→ What to produce: Rename "Ruotsin karttoja" to "Norjan karttoja" in everything from the line with "Liikennetiedotteet (451, 97)" down to the line with "Ajoreittisuunnittelija (255, 1950)", and give back only those lines with nothing else changed.

→ Given data:
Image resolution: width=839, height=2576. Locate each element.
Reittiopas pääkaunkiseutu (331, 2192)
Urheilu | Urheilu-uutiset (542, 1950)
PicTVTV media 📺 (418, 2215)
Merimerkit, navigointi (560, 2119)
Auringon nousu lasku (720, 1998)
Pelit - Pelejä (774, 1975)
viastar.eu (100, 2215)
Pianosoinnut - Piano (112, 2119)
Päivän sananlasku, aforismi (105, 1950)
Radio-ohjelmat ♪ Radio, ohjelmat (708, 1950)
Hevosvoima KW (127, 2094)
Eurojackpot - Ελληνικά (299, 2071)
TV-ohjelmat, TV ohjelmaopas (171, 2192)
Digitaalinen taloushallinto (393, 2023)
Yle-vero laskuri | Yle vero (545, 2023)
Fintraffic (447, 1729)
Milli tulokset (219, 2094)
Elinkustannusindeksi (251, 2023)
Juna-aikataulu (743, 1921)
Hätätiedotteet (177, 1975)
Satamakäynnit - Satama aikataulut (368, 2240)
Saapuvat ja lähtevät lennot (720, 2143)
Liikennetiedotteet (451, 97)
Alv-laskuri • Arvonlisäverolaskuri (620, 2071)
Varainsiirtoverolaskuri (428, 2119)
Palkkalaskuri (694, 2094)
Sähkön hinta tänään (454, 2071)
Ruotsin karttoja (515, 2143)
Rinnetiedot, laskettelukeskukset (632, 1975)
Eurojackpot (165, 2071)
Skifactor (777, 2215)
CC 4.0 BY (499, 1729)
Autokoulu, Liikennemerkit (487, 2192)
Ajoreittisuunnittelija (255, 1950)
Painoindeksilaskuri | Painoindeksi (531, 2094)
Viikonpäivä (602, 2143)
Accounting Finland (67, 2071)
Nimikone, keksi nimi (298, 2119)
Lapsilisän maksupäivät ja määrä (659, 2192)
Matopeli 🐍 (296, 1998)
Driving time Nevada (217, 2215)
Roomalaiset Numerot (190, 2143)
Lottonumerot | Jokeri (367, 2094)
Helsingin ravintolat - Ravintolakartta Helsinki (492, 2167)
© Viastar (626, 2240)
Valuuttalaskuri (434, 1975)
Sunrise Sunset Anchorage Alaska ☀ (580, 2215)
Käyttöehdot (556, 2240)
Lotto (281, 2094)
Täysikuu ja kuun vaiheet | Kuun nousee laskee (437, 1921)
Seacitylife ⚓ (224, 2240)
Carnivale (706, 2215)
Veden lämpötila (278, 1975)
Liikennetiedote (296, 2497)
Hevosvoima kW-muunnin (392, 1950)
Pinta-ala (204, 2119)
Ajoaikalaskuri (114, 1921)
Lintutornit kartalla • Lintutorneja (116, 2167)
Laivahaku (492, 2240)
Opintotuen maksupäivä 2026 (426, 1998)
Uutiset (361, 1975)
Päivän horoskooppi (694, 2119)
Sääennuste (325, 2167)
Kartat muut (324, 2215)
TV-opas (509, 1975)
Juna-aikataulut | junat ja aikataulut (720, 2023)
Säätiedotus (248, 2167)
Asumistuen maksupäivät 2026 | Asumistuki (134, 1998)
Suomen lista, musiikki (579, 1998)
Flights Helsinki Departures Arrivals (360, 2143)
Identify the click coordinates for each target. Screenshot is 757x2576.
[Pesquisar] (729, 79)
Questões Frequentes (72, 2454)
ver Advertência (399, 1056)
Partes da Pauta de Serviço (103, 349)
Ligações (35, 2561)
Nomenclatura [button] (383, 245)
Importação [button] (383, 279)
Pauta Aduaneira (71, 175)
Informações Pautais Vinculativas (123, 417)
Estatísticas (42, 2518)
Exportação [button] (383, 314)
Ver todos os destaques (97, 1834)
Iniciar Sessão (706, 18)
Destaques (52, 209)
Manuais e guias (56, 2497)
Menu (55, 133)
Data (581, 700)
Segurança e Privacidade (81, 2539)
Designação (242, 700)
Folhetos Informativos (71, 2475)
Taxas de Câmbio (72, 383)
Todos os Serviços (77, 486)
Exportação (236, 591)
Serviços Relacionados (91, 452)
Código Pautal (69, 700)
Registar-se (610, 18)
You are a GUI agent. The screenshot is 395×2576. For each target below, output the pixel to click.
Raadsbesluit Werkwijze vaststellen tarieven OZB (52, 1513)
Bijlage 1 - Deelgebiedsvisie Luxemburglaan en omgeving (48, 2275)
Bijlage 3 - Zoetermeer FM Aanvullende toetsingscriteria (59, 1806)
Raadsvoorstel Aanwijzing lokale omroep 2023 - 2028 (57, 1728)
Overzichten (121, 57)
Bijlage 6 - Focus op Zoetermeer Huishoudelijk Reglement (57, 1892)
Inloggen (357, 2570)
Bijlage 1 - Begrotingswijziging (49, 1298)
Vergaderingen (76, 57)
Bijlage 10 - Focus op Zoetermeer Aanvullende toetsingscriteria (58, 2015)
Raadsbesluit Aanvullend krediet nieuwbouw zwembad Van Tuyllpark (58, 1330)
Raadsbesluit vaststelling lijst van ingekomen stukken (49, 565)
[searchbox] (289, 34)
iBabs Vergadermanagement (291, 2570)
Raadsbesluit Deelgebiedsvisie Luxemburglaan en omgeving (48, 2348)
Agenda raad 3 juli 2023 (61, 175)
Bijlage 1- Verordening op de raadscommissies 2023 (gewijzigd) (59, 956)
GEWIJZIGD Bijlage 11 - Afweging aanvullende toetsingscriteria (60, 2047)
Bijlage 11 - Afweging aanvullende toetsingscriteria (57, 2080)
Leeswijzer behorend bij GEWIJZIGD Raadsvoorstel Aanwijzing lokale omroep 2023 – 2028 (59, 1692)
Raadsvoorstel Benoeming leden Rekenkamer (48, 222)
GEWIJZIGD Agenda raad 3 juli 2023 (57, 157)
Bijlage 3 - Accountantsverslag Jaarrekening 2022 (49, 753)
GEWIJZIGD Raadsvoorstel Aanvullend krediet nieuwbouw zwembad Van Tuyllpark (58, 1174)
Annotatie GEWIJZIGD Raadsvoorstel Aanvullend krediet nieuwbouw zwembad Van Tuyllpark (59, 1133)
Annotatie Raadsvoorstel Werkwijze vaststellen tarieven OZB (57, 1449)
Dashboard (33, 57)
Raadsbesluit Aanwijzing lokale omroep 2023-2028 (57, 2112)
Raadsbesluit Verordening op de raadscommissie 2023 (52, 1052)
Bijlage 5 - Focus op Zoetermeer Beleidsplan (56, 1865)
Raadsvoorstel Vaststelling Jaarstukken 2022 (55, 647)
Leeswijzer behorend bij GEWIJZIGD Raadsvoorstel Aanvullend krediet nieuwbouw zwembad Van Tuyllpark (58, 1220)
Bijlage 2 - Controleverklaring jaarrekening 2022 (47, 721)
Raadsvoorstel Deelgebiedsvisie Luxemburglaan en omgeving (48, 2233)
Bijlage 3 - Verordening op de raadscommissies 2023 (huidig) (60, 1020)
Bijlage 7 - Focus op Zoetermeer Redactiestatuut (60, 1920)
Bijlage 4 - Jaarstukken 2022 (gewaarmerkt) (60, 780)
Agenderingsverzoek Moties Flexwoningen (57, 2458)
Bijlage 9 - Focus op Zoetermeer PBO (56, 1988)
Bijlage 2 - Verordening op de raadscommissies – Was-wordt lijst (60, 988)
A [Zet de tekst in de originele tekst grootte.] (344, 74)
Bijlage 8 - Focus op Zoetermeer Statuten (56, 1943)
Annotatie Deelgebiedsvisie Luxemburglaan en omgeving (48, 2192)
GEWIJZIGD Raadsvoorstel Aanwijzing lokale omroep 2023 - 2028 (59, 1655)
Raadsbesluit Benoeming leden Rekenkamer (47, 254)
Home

→ Response to the exercise:
Liikennetiedotteet (451, 97)
Alv-laskuri • Arvonlisäverolaskuri (620, 2071)
Varainsiirtoverolaskuri (428, 2119)
Palkkalaskuri (694, 2094)
Sähkön hinta tänään (454, 2071)
Norjan karttoja (515, 2143)
Rinnetiedot, laskettelukeskukset (632, 1975)
Eurojackpot (165, 2071)
Skifactor (777, 2215)
CC 4.0 BY (499, 1729)
Autokoulu, Liikennemerkit (487, 2192)
Ajoreittisuunnittelija (255, 1950)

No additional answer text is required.